### WHAT TO WORK ON:
Among the lines below, a stretch begins at the one with "This screenshot has height=630, width=864." and ends at the one with "Open the 'by Interfaces' dropdown". Repeat that stretch exactly, ends included.

### EXTRACTED ENTRIES:
╔══
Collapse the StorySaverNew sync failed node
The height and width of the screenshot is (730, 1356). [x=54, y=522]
╚══
╔══
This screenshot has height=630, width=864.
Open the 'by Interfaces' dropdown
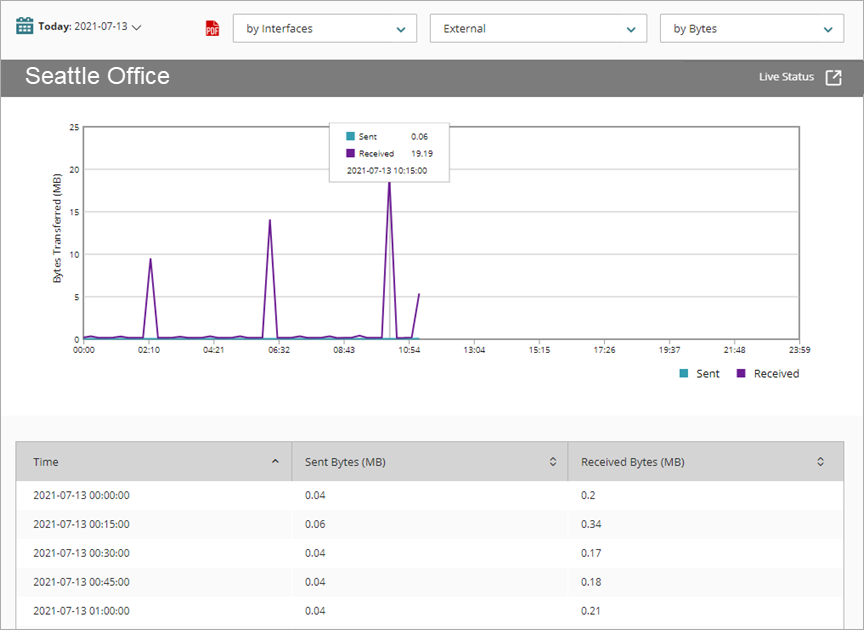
╚══
╔══
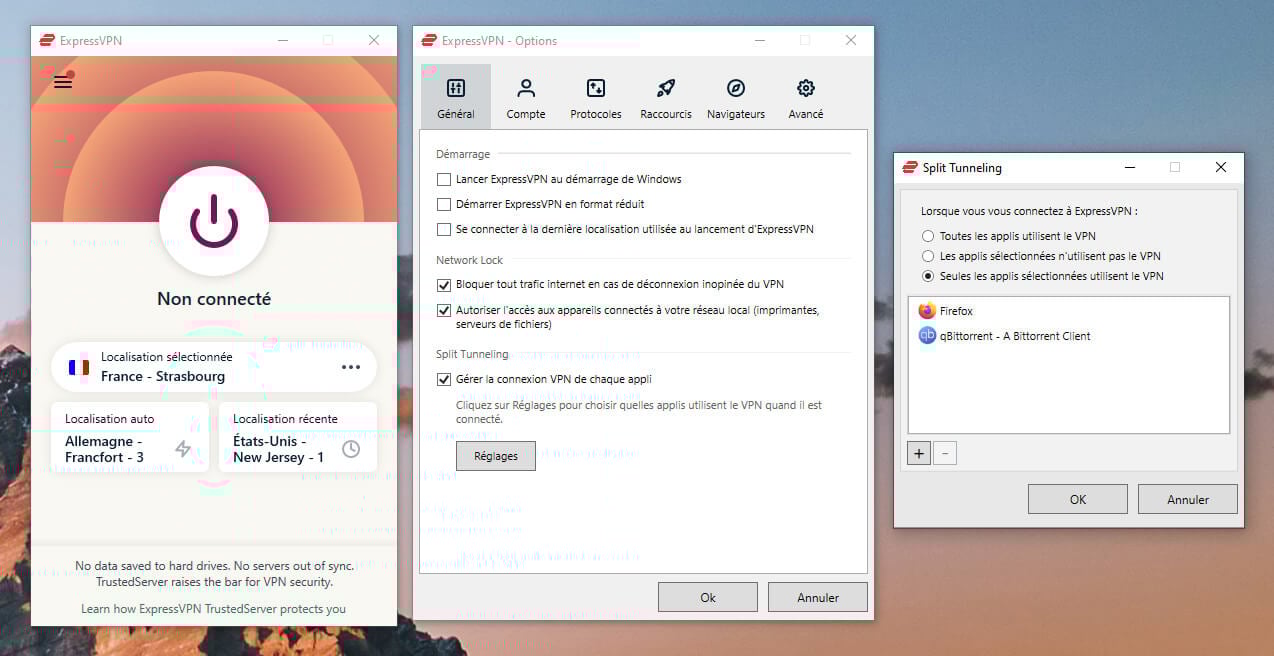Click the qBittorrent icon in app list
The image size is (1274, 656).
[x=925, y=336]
╚══
### RESPONSE BOX:
This screenshot has height=630, width=864.
Open the 'by Interfaces' dropdown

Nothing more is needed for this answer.